**What is expected**.
Copy out the rows word for word, starting at the line with "Viewport: 1196px width, 851px" and ending with the line with "(x=543, y=148)", both included. Leave the pictures out.

**Data excerpts**.
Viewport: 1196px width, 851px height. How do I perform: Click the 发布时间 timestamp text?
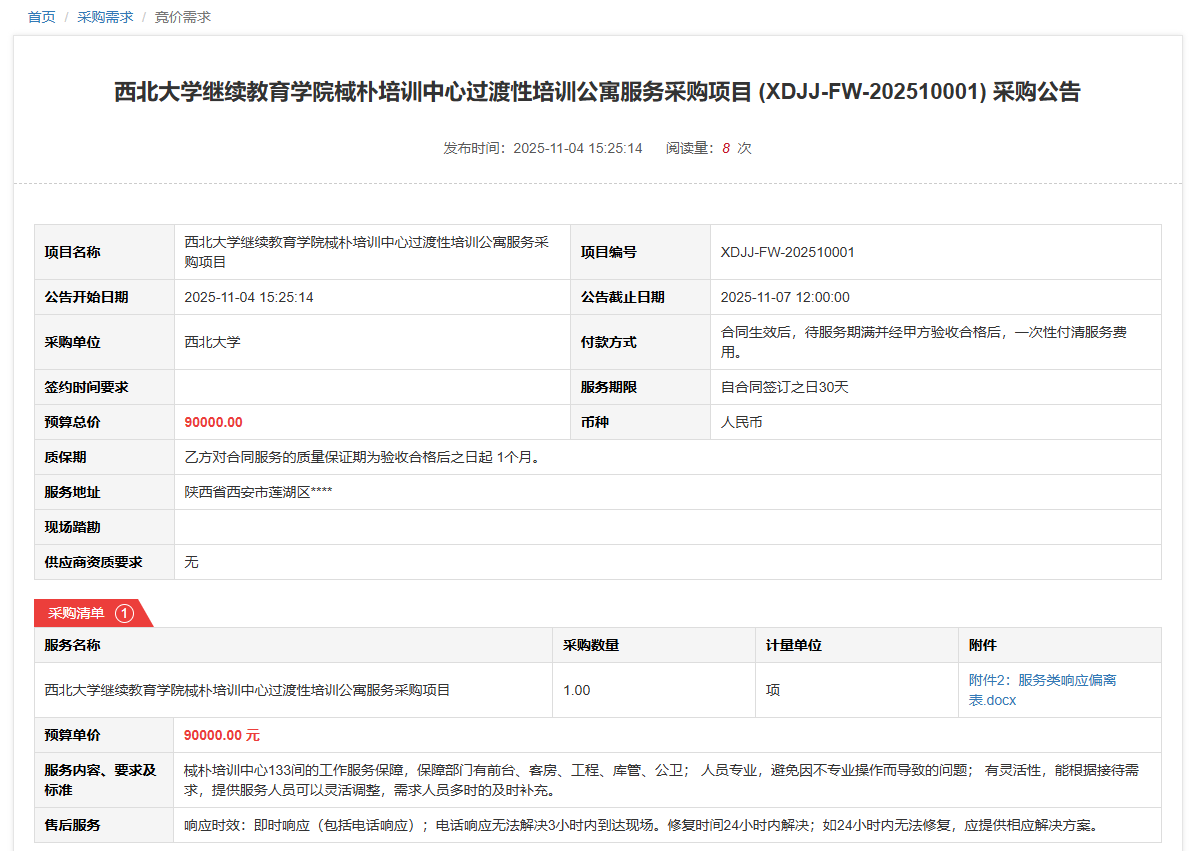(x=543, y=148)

...

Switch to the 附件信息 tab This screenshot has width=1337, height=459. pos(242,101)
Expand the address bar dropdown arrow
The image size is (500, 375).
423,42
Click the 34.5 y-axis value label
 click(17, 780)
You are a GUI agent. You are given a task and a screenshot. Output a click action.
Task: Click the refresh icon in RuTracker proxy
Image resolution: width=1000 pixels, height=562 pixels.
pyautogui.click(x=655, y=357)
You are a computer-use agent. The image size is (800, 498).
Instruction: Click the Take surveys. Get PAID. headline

**Answer in full**.
Viewport: 1196px width, 851px height. How do I perform: Click the 发布时间 timestamp text?
(x=543, y=148)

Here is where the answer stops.